## [Given exercise]
Please count the lines in the entries below that contain the word "Focus", treating uppercase and lowercase as different. Give only the number.
= = = = =
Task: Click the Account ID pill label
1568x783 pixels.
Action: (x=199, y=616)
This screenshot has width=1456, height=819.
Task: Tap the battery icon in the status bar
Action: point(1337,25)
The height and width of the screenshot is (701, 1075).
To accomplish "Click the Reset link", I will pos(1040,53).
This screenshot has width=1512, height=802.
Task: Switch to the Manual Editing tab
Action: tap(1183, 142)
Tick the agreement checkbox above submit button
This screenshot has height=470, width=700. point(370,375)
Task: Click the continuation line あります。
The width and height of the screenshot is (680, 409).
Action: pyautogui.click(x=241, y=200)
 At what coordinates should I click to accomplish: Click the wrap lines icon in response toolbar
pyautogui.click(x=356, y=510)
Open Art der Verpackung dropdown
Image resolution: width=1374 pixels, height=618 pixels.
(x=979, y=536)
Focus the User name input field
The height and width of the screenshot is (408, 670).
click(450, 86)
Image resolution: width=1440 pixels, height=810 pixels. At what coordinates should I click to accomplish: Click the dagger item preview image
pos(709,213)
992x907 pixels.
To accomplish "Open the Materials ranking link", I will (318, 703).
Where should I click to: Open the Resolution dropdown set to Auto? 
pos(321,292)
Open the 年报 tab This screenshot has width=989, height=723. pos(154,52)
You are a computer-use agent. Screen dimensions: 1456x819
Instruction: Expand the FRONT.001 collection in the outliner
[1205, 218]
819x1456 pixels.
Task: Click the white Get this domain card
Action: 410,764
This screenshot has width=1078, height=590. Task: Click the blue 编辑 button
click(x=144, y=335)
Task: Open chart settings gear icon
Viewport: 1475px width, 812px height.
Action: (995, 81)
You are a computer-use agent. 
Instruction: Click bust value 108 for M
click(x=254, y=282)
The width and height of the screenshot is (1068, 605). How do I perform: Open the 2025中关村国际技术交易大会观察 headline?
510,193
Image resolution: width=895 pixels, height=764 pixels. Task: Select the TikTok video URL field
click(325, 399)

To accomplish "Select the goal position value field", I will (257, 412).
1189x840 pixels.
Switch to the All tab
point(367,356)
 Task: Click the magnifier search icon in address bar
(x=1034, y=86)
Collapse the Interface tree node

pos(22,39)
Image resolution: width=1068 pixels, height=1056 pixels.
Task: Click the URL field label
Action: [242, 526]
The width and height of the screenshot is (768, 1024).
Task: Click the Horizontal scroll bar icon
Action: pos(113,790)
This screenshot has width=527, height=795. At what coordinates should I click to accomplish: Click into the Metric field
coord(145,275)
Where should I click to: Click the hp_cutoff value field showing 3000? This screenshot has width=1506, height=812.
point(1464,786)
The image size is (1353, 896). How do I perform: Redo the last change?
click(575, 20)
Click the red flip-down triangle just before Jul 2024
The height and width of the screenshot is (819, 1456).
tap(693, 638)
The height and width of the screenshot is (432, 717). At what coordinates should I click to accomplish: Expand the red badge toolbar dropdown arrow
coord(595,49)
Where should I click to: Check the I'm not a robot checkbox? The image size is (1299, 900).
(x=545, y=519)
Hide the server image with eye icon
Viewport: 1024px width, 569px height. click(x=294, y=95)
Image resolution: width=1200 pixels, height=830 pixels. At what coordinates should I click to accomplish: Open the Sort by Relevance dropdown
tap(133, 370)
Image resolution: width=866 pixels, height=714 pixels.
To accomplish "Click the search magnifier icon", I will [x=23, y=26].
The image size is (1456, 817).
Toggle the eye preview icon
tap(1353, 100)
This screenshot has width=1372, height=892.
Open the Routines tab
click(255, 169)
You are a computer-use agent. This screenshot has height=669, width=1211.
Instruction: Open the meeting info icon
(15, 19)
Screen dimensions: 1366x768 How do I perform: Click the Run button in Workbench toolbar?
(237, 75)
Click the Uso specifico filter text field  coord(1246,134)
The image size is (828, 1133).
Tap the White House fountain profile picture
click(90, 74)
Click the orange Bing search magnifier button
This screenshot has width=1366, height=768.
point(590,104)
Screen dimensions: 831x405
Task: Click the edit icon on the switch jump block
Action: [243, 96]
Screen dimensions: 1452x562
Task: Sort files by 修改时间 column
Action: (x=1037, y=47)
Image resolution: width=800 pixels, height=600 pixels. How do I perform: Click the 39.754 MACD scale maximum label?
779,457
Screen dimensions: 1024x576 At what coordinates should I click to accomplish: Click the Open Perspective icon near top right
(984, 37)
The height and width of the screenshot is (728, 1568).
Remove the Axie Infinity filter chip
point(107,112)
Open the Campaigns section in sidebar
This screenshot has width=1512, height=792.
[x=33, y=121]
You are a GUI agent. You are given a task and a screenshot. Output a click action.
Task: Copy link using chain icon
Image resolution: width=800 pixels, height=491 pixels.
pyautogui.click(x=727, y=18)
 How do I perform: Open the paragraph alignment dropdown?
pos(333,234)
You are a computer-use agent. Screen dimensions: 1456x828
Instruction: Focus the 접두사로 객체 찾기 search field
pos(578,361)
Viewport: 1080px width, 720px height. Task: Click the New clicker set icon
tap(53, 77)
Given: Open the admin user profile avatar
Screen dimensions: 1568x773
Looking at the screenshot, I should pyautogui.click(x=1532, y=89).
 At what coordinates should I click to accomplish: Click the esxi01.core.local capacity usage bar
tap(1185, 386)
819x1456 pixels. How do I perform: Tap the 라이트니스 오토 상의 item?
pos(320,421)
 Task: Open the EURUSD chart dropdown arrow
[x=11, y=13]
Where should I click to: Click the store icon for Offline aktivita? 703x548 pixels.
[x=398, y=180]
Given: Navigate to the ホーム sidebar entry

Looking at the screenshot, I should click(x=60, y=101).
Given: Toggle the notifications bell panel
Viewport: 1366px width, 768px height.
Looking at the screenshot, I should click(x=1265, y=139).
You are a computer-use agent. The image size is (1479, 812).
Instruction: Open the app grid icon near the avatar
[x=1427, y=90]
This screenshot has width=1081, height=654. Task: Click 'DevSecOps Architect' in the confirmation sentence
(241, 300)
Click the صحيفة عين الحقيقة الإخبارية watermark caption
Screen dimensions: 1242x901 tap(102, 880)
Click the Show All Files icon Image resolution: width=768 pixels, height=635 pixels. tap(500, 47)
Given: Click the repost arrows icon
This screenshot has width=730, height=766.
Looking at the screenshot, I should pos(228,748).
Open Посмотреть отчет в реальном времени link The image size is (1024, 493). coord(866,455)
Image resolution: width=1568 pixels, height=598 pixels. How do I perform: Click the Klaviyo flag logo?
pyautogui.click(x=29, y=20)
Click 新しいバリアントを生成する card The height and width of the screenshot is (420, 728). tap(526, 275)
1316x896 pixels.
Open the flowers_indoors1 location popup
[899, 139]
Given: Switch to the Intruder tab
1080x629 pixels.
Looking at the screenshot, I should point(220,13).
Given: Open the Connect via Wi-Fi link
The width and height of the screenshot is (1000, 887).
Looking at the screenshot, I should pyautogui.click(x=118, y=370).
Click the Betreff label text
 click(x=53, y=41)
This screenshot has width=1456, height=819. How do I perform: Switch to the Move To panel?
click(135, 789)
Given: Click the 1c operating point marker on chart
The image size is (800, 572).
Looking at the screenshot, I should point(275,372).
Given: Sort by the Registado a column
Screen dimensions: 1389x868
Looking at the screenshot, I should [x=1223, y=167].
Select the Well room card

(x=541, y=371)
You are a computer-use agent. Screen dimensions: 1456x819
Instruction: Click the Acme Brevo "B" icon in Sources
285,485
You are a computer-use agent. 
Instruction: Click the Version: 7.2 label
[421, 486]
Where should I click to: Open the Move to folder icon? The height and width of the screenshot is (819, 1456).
= = = = =
## [Answer for this exercise]
2